8
2012
Oct

AdWords New Shared Budget Feature

 

SharedBudget

In Vegas the house always wins and so it is with many new Google AdWords features. Google’s newest budget tool fits this model quite nicely. Google rolled out a new Budget feature in AdWords that provides budget control over a collection of campaigns. Initially, we were excited that this would solve some of our budget dilemmas, but as we dug deeper we realized that it still has limitations.

The feature is found in the Shared Library tab on the left side of Adwords. Click on Budgets and there’s a button labeled +New Budget. Name your budget, set your budget, and then apply it to any or all of your campaigns. Google makes it pretty simple to set up. Undoing a budget isn’t quite as easy. One would think that deleting the shared campaign would do the trick – it doesn’t  You can’t delete a shared budget as long as a campaign is applied to it. Before you delete a Shared Budget, you must opt out all campaigns from it. To opt out a campaign of the Shared Budget, click on your campaign and click the Settings tab. Go to your Budget, edit and select the Individual Budget button. Enter a daily budget for that campaign, save, and that campaign is out of the shared budget.  It seems odd to us that Google did not bring all the budget setting tools together in one place, but for now these are separately maintained.

When Google rolled out this new feature, the way it was described was that if one campaign didn’t use its daily budget, the remaining budget would go to a campaign that had spent its budget. This seems like a great idea…but alas it has flaws. When you set up a Shared Budget it deletes the original budget. Now the system doesn’t know what you want that campaign to spend. So, you ask yourself, how does AdWords allocate the budget if it doesn’t know what the budget is for an individual campaign? Here’s where Google gets mischievous. We had to call Google to clear up this question. They told us that the allocation was based on “performance”. Well, “performance” is basically first come first served. If you group a very strong campaign with weaker ones in a shared budget that strong campaign is going to overrun your weaker campaigns and make it difficult for them to get traffic. Who does this scenario benefit? Just Google.

There are a couple things to keep in mind when playing with this feature. If you have a very strict budget, don’t activate the shared budget in the middle of the day. AdWords will assume you haven’t spent any money that day, and it will start off at $0. One side product of a shared budget is the ability to adjust bids past the original campaign budget. For example, if one of your campaign budgets is set to $10, the highest your bids could be set at is $10. Under a Shared Budget, you could set bids past that $10. If you need to bid higher than $10 to be competitive in your market, it’s a nice by-product of a Shared Budget but probably not worth it.

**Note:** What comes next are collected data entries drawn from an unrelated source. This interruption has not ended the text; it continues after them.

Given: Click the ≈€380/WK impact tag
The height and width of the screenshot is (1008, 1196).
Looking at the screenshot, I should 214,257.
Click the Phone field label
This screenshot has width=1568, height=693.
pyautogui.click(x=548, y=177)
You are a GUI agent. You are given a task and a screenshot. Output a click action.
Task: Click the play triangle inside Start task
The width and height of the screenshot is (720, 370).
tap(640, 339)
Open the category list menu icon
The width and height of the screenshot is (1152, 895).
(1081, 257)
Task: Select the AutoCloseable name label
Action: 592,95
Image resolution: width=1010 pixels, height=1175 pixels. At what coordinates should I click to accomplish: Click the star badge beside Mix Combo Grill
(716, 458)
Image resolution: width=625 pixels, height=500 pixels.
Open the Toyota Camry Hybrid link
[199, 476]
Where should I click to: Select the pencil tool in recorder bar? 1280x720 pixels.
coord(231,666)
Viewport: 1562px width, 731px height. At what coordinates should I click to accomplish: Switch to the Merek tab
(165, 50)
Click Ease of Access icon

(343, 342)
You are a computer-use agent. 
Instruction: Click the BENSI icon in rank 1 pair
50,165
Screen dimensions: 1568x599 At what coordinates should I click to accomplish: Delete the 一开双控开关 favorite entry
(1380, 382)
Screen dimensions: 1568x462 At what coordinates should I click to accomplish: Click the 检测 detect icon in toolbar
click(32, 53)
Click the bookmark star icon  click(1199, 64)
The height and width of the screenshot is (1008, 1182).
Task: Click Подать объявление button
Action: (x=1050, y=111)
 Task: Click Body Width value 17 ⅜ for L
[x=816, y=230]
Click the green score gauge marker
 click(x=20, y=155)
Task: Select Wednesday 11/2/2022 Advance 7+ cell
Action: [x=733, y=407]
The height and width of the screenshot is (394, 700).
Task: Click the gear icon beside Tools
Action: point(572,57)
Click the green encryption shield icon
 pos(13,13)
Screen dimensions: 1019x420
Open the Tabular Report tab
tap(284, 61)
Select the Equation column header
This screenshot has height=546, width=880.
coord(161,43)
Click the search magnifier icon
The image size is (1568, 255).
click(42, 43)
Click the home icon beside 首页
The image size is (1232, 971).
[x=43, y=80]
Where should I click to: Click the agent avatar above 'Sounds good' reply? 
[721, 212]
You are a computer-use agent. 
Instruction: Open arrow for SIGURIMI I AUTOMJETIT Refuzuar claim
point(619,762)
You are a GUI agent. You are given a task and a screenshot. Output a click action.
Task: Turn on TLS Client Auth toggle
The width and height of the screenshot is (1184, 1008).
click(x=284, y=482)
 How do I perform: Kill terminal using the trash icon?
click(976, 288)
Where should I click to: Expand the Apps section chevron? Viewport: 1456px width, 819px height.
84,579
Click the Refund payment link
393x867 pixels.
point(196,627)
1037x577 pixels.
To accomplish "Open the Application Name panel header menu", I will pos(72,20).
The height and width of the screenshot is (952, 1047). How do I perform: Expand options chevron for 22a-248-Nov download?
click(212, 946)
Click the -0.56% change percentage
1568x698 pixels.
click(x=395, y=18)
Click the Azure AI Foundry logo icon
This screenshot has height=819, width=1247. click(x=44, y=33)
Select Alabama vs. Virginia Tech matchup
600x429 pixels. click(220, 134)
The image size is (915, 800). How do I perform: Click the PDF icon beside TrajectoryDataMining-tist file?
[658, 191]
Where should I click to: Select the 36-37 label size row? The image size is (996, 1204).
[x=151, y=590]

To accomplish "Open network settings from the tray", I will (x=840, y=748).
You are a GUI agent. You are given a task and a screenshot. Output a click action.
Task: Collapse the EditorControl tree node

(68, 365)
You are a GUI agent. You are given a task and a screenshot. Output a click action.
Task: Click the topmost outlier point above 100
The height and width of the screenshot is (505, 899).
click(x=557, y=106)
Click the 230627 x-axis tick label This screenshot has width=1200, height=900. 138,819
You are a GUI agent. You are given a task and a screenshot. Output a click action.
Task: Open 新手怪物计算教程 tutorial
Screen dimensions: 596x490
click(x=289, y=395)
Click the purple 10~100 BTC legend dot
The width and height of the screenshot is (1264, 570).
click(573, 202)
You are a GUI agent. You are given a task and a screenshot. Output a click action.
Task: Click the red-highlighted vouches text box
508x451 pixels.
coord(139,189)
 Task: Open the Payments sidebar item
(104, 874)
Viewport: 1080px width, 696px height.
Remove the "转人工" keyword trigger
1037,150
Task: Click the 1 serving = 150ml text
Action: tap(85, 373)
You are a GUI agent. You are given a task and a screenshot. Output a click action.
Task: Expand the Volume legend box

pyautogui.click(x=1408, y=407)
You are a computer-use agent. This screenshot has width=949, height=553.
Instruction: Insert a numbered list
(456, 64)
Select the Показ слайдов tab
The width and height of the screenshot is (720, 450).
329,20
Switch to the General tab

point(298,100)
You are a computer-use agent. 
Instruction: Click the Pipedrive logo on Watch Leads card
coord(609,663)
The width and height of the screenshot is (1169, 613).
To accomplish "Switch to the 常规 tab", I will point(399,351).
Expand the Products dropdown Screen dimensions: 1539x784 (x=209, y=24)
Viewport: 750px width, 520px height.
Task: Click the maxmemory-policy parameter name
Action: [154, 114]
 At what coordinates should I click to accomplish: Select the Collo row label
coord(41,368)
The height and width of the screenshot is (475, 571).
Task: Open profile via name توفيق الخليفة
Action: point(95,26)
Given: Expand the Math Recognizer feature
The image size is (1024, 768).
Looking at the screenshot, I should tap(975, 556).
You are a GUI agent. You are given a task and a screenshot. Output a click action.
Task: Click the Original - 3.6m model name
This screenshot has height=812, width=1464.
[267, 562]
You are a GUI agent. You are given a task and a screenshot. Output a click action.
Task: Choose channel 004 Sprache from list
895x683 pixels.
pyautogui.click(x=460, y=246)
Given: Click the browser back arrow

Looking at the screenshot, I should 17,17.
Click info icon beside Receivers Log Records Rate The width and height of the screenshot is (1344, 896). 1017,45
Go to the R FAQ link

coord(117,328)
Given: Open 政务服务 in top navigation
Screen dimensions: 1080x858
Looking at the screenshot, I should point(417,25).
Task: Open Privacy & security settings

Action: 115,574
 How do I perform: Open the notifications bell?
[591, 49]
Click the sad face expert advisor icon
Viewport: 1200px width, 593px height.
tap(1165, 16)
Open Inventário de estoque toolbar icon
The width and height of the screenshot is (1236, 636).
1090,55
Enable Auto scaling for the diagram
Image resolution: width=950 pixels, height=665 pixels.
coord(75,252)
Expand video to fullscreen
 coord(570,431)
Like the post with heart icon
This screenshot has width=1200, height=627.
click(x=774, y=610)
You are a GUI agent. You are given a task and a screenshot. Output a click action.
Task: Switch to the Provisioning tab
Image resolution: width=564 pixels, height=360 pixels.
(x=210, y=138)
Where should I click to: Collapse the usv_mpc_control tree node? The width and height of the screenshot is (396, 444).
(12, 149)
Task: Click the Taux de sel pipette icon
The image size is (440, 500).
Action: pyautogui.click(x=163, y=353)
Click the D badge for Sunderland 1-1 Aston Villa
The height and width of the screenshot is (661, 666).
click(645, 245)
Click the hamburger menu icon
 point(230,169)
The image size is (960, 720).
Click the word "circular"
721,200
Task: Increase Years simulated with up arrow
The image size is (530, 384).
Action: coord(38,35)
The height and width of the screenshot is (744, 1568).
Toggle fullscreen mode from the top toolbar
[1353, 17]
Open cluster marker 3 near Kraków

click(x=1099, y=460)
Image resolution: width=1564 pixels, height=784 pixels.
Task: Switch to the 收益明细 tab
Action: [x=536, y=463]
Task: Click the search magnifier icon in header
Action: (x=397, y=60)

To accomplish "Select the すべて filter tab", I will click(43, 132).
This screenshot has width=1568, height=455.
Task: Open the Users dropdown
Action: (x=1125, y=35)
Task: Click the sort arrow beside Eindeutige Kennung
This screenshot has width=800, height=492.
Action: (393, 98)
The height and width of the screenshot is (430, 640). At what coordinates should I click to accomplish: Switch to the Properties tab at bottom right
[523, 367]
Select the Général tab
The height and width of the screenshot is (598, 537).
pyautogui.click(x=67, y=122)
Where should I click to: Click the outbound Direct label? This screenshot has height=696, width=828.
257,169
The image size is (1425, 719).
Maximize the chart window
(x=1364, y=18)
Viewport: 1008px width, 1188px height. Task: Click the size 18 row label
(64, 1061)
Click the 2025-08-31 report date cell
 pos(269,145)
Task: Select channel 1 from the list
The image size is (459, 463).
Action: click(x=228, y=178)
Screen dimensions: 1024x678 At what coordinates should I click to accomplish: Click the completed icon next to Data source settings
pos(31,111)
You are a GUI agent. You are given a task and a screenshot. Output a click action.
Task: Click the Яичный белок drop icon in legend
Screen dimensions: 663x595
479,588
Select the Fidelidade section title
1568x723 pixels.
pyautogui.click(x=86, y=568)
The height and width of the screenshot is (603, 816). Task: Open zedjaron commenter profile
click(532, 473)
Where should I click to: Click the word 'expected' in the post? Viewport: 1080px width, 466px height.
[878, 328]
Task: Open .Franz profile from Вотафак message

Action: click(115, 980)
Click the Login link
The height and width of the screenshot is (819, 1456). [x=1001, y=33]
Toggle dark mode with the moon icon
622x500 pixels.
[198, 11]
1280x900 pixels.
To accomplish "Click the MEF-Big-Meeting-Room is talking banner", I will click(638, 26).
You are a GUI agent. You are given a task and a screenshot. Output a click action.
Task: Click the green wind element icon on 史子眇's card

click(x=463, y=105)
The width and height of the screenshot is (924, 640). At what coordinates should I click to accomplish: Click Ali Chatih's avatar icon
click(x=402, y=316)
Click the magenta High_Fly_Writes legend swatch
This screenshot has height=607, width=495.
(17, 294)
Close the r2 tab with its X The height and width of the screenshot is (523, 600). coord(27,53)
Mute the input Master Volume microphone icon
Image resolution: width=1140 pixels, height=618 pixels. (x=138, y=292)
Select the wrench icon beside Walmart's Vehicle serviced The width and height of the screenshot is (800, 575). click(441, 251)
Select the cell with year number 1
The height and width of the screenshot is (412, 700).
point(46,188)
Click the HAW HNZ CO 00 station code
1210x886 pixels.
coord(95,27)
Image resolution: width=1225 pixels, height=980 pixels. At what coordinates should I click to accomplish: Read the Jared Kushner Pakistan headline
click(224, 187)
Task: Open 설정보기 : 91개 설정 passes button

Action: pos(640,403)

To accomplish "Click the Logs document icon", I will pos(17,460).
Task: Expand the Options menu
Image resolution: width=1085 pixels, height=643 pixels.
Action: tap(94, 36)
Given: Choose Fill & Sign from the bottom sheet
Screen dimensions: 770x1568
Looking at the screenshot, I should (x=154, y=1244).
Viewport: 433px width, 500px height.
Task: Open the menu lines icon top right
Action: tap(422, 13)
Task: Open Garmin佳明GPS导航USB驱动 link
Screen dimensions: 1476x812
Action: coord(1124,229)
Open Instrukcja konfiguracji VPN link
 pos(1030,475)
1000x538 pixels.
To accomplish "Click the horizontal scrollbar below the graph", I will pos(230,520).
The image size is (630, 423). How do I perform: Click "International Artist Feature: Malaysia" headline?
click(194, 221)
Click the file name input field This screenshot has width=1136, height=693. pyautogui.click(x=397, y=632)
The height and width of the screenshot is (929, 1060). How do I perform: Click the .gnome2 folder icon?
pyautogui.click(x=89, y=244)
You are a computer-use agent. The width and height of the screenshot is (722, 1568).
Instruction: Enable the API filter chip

If you use your budgets to control the blended CPA cost then you need to stay away from this feature.  As with most new features that Google rolls out, this new feature is there to make them money. You don’t have a campaign spending its budget, Google has a solution. Spend that money somewhere else! Just keep in mind a campaign that spends its budget slowly will get even less traffic under a shared budget. Google won’t tell you that however, they’ll just keep running your credit card.